Monday, April 13, 2009

Digibinsing in Flight

Went last Saturday at Pointe Mouille, with the hope to see a few early shorebirds. Not such luck (except for the killdeers), but I still managed to have a good time, despite the strong wind. There was still an important number of waterfowl present (Scaups, Ring Neck Duck, thousands of American Coots, Pied Billed Grebes, Canada Geese), and a few Bonaparte's Gulls, as well as some Common Terns, Double Creasted Cormorans. Best bird of the day was an early marsh wren.

Having met at the start a fellow birder who had been criss-crossing the preserve with his bicycle for hours, I knew pretty much from the start that my quest for shorebirds was going to be vain, so I relaxed a little bit, and tried to bag a few decent pictures. They were hundreds of tree Swallows arround, and I took up the challenge to digibins a few swallows in flight.
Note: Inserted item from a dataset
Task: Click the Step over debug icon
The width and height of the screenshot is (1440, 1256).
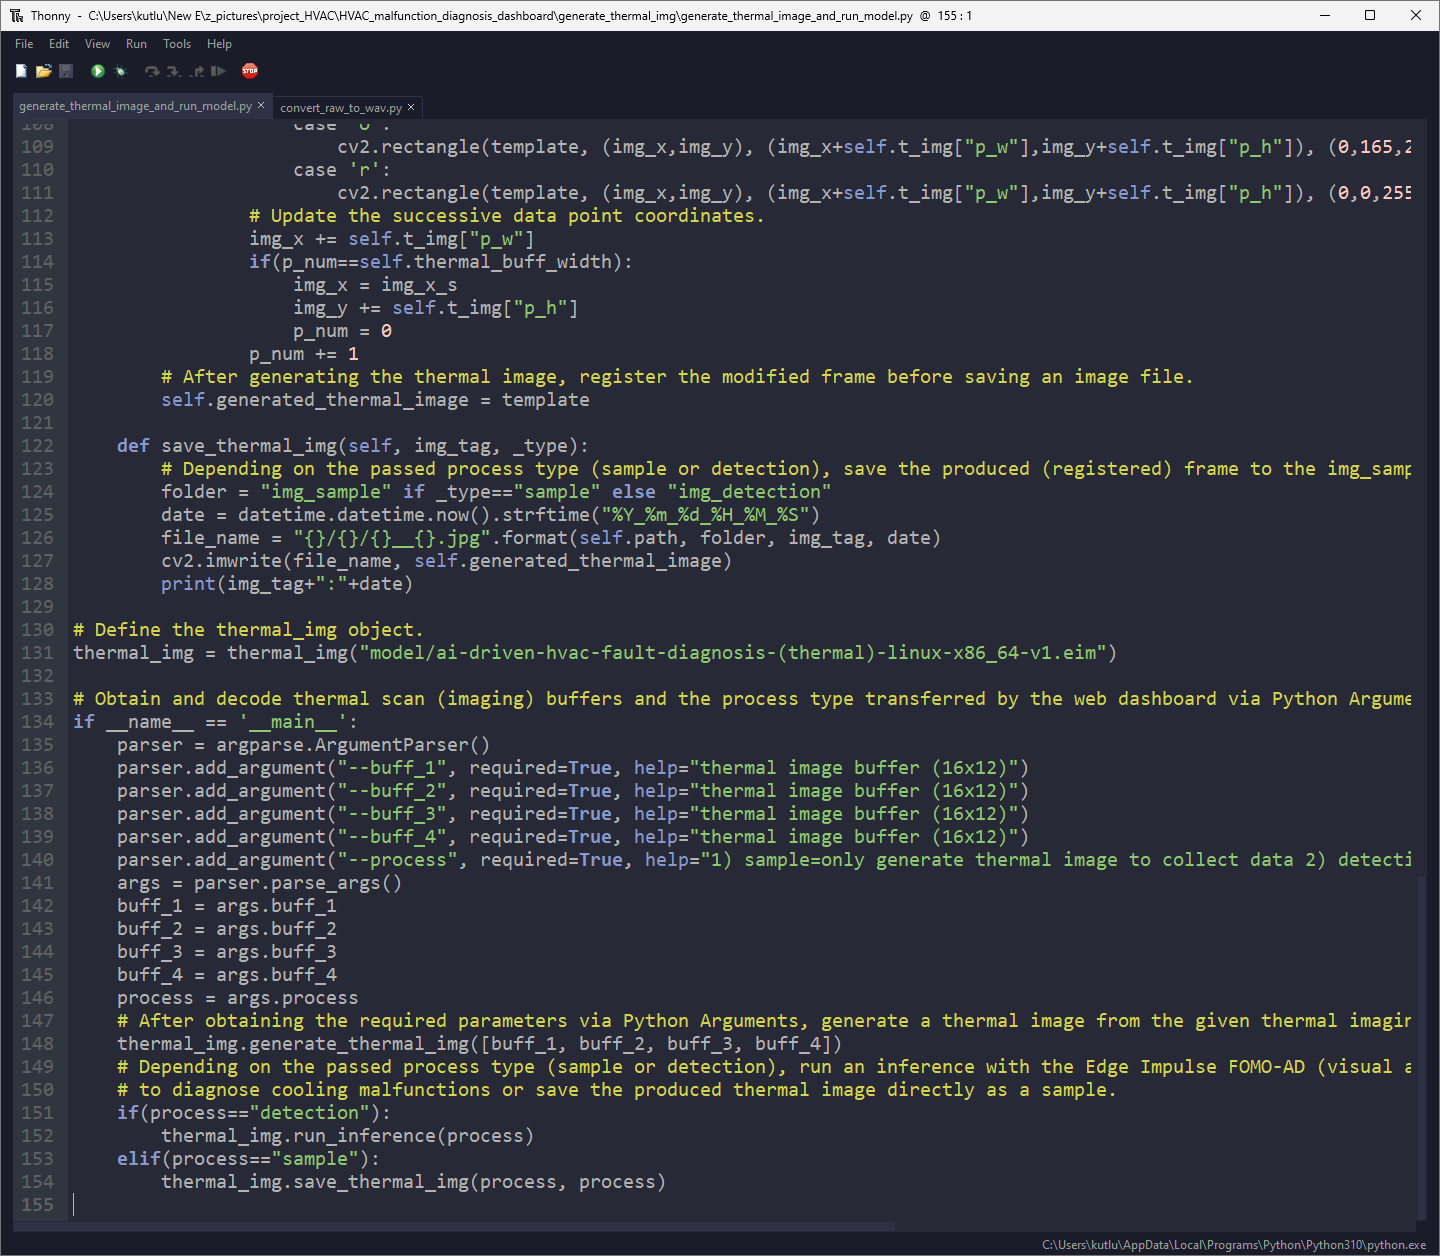Action: pos(152,71)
As expected, I turned out it was not very easy, but I managed to take a few OK pictures.

Tree Swallow, digibinsed

Common Tern, digibinsed

Common Tern, Digibinsed

Bonaparte's Gull and American Coot, Digiscoped
I was quite surprised to see that the 2 Bonaparte Gulls I've seen were not yet in complete breeding plumage.

American Goldfinches in my back yard. 2 Pine siskins are still around, and I am hoping for a nest!!!!

Monday, April 6, 2009

A cooperative bird

Too often birds have no mercy for the inexperienced birder. Some of them always seems to hide their most significant features from the rookies ( I am one of them), forcing them to check too many times the dreaded "unidentified emp. flycatcher species", "unidentified shorebird species", or the even worst "unidentified bird species" (I am not going to talk today about the possibility of misidentifying a squirrel for a bird, but you should know it happened to me in the past)
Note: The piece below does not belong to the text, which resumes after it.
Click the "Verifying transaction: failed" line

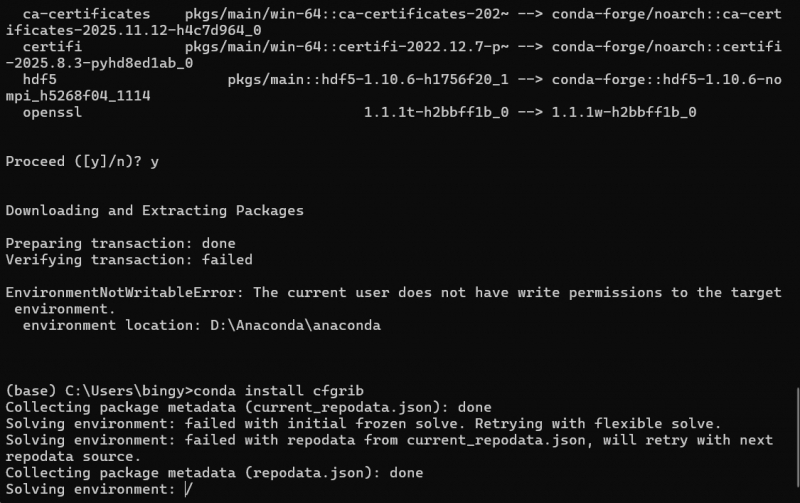[129, 260]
But for once, this was not the case last Saturday, in the Arb. Bird activity in the afternoon was rather slow, telling me that I will soon have to wake up at 6 in the morning on week ends if I want to have a chance to see any bird at all. Luckily, I will be soon be awake anyway, since our first baby is expected in a few weeks!

Anyway, after a slow start, 12 chickadees and one bluebird, I ran into a rather small bird, flying and hoping through a rather brushy area

Mmm, small, grey, let see, probably some kind of a kinglet, maybe a golden crowned kinglet, if only he could show the top of his head......
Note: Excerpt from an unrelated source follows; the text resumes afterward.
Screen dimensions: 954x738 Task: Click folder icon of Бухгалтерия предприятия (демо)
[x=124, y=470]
Other birds seen were also pretty nice, with my first warbler of the season (yellow-rumped, as usual), 3 creepers, 2 peregrine falcons, 3 creepers and an impressive 24 golden crowned kinglets (my high count so far)

A nice walk, all things considered. This morning weather was not quite as nice, if I think about it :

April 6th, picture taken from my office window in Lansing, Michigan

Friday, April 3, 2009

Zion National Park Trip Report

I have been clearly very lazy and forgot about the second trip of our birding trip from last Summer. This is certainly unfair, because the two days we spend in Zion National Park were wonderful in all points.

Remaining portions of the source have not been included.